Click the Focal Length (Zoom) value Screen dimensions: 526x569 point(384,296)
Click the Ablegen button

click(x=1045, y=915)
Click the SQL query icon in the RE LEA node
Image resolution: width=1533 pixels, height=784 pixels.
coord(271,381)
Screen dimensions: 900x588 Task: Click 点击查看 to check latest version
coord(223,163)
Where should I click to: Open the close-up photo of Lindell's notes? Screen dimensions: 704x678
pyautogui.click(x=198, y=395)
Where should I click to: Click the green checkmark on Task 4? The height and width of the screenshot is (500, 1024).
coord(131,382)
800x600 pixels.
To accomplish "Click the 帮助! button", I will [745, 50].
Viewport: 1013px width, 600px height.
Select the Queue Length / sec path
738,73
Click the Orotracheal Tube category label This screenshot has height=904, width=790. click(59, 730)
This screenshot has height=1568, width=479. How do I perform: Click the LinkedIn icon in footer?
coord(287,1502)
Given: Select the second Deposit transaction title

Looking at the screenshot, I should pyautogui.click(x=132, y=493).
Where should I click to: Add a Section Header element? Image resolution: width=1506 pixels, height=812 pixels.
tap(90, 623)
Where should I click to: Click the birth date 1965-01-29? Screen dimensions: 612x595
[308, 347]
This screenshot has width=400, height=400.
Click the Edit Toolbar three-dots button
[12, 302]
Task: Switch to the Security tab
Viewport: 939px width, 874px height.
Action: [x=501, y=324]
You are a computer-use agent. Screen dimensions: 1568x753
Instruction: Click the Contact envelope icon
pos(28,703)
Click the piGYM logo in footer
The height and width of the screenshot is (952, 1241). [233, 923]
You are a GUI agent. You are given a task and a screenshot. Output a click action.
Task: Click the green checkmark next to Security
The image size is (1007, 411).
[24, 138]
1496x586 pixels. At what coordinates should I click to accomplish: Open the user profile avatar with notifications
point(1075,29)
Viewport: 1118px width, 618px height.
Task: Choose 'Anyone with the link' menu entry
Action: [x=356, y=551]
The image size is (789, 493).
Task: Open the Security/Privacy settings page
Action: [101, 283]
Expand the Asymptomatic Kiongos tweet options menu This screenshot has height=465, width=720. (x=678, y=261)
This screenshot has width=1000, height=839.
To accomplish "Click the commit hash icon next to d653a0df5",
++++++++++
■ **What the task requires**
Looking back over the data above, restate word for word the lines that begin at the line with "Click the SQL query icon in the RE LEA node" and end at the line with "You are a GUI", inclusive.

■ **Written answer**
Click the SQL query icon in the RE LEA node
Image resolution: width=1533 pixels, height=784 pixels.
coord(271,381)
Screen dimensions: 900x588 Task: Click 点击查看 to check latest version
coord(223,163)
Where should I click to: Open the close-up photo of Lindell's notes? Screen dimensions: 704x678
pyautogui.click(x=198, y=395)
Where should I click to: Click the green checkmark on Task 4? The height and width of the screenshot is (500, 1024).
coord(131,382)
800x600 pixels.
To accomplish "Click the 帮助! button", I will [745, 50].
Viewport: 1013px width, 600px height.
Select the Queue Length / sec path
738,73
Click the Orotracheal Tube category label This screenshot has height=904, width=790. click(59, 730)
This screenshot has height=1568, width=479. How do I perform: Click the LinkedIn icon in footer?
coord(287,1502)
Given: Select the second Deposit transaction title

Looking at the screenshot, I should pyautogui.click(x=132, y=493).
Where should I click to: Add a Section Header element? Image resolution: width=1506 pixels, height=812 pixels.
tap(90, 623)
Where should I click to: Click the birth date 1965-01-29? Screen dimensions: 612x595
[308, 347]
This screenshot has width=400, height=400.
Click the Edit Toolbar three-dots button
[12, 302]
Task: Switch to the Security tab
Viewport: 939px width, 874px height.
Action: [x=501, y=324]
You are a computer-use agent. Screen dimensions: 1568x753
Instruction: Click the Contact envelope icon
pos(28,703)
Click the piGYM logo in footer
The height and width of the screenshot is (952, 1241). [233, 923]
You are a GUI agent. You are given a task and a screenshot. Output a click action.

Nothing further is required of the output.